Encre et couleurs minérales sur soie montée sur toile, 10 panneaux de 248 x 142,5 cm, total: 248 x 1425 cm
photo: Felicitas Yang © Yang Jiechang, Courtesy Galerie Jeanne Bucher Jaeger, Paris-Lisbonne
Encre et couleurs minérales sur soie, montée sur toile, 10 panneaux de 248 x 142,5 cm, total: 248 x 1425 cm
photo: Felicitas Yang © Yang Jiechang, Courtesy Galerie Jeanne Bucher Jaeger, Paris-Lisbonne
Encre de Chine papier, 36 x 26 cm
© Jean-Louis Losi, Courtesy Jeanne Bucher Jaeger, Paris-Lisbonne
Xylographie sur papier, 52,5 x 73 cm, Edition de 100
©️droits réservés, Courtesy Jeanne Bucher Jaeger, Paris-Lisbonne
Lithographie de 13 couleurs sur papier Arches, 50 x 58 cm
© Jean-Louis Losi, Courtesy Jeanne Bucher Jaeger, Paris-Lisbonne
Fil de cuivre, 100 x 70 cm, avec plexiglass : 112,3 x 78,3 cm
©️droits réservés, Courtesy Jeanne Bucher Jaeger, Paris-Lisbonne
Aquarelle et encre sur papier, monté sur carton par l’artiste, 23 x 17,5 cm
© Jean-Louis Losi, Courtesy Jeanne Bucher Jaeger, Paris-Lisbonne
Photographie, 36 x 28,5 cm
©️droits réservés, Courtesy Jeanne Bucher Jaeger, Paris-Lisbonne
DU 3 OCTOBRE AU 19 DÉCEMBRE 2026
Samedi 3 octobre 2026 de 15h à 19h :
Vernissage et signature de l’ouvrage Jardin d’amour
JARDIN D’AMOUR
COMMISSAIRE INVITÉ : GUILLAUME LOGÉ
André Bauchant, Guillaume Barth, Pierre Bonnard, École française du XVIIIe siècle (suiveur de François Boucher), Miguel Branco, Raoul Dufy, Max Ernst, Joaquim Vicens Gironella, Antoine Grumbach, Eikoh Hosoe, Evi Keller, Fernand Léger, André Masson, Léo Orta, Hans Reichel, Marcelle Thirache, Maria Helena Vieira da Silva, Yang Jiechang, Antonella Zazzera, Lin Zhipeng (aka n°223), Art Africain, Art Pre-Khmer…
Cette exposition s’inscrit dans le parcours du Bicentenaire de la Photographie organisé par le CPGZ
« L’amour est la grande affaire de chacun – fût-ce par son absence. Voici que je l’associe (à la suite de traditions anciennes) au mot « jardin ». Qu’est-ce à dire ? Son attache est le sol, celui du « jardin planétaire », pour reprendre l’expression du philosophe-jardinier Gilles Clément, ou la « zone critique » (critical zone), pour reprendre celle des scientifiques du National Research Council, cette fine pellicule autour du globe à l’intérieur de laquelle nous évoluons et dont le destin se trouve plus que jamais entre nos mains. Il est le lieu de notre habitation, de nos échanges, de nos rêves. Il est aussi sublime que fragile.(…)

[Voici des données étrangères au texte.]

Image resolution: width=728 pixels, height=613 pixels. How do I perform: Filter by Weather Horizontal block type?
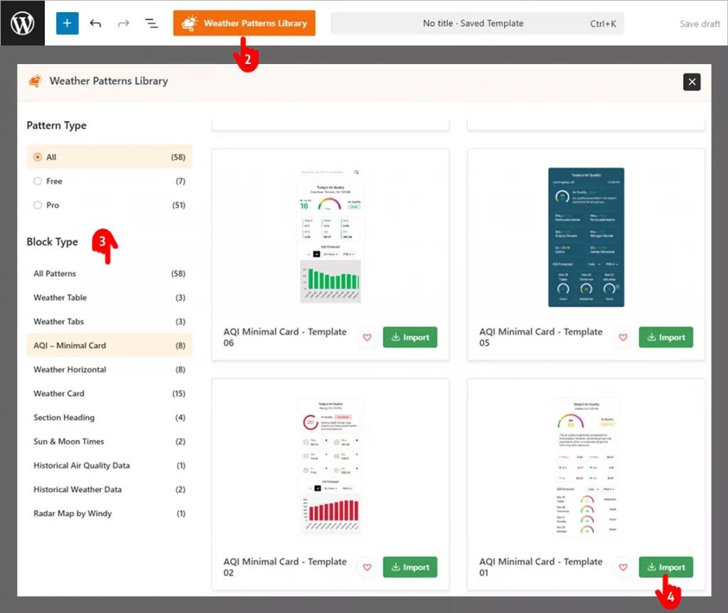point(70,370)
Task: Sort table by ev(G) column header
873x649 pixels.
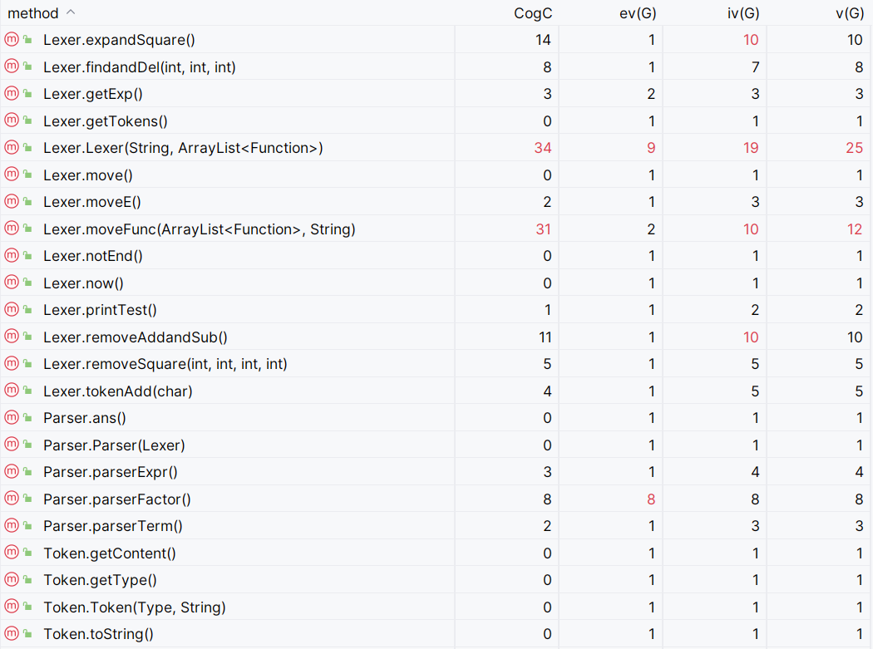Action: (x=638, y=13)
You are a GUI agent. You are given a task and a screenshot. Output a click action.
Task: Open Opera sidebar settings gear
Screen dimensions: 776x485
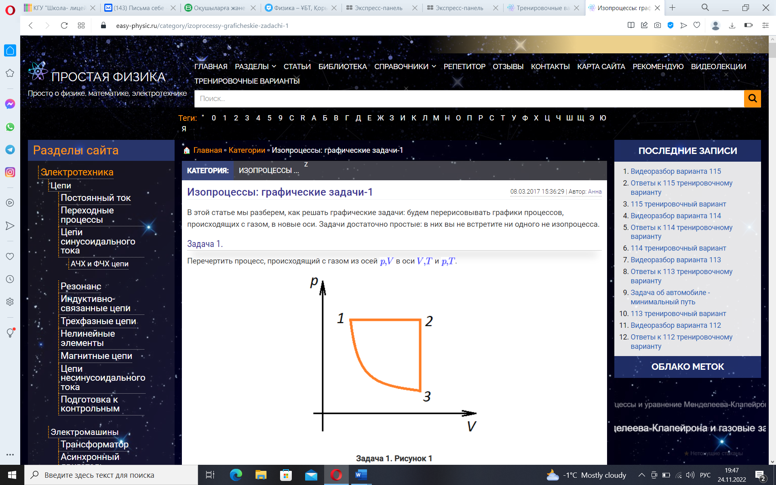(x=10, y=302)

Mais surtout, le jardin est appel à l’union. Une soif nous y guide que seul le rapprochement avec la nature promet d’étancher. Nous comprenons qu’il faut sortir de nous-mêmes, élargir le cercle de nos affinités. L’humain ne suffit plus. Un besoin d’ouverture et de contact avec la source de la vie s’impose à nous. Jardin signifie l’adoption d’un certain état d’esprit et d’une certaine attitude. Notre main se tend pour toucher. L’émotion de la découverte est celle de la reconnaissance, de la gratitude et de l’amour. Là, nous ne sommes plus étrangers – ni au dehors, ni à nous-mêmes. Il faut croire que l’expérience appartient à notre humanité profonde dès lors que l’histoire des jardins s’écrit aux quatre coins du globe. Les indices de leurs pratiques millénaires s’égrènent de la Chine à la vallée de l’Indus, du côté de Babylone, d’Uruk, sur les rives du Nil (…) »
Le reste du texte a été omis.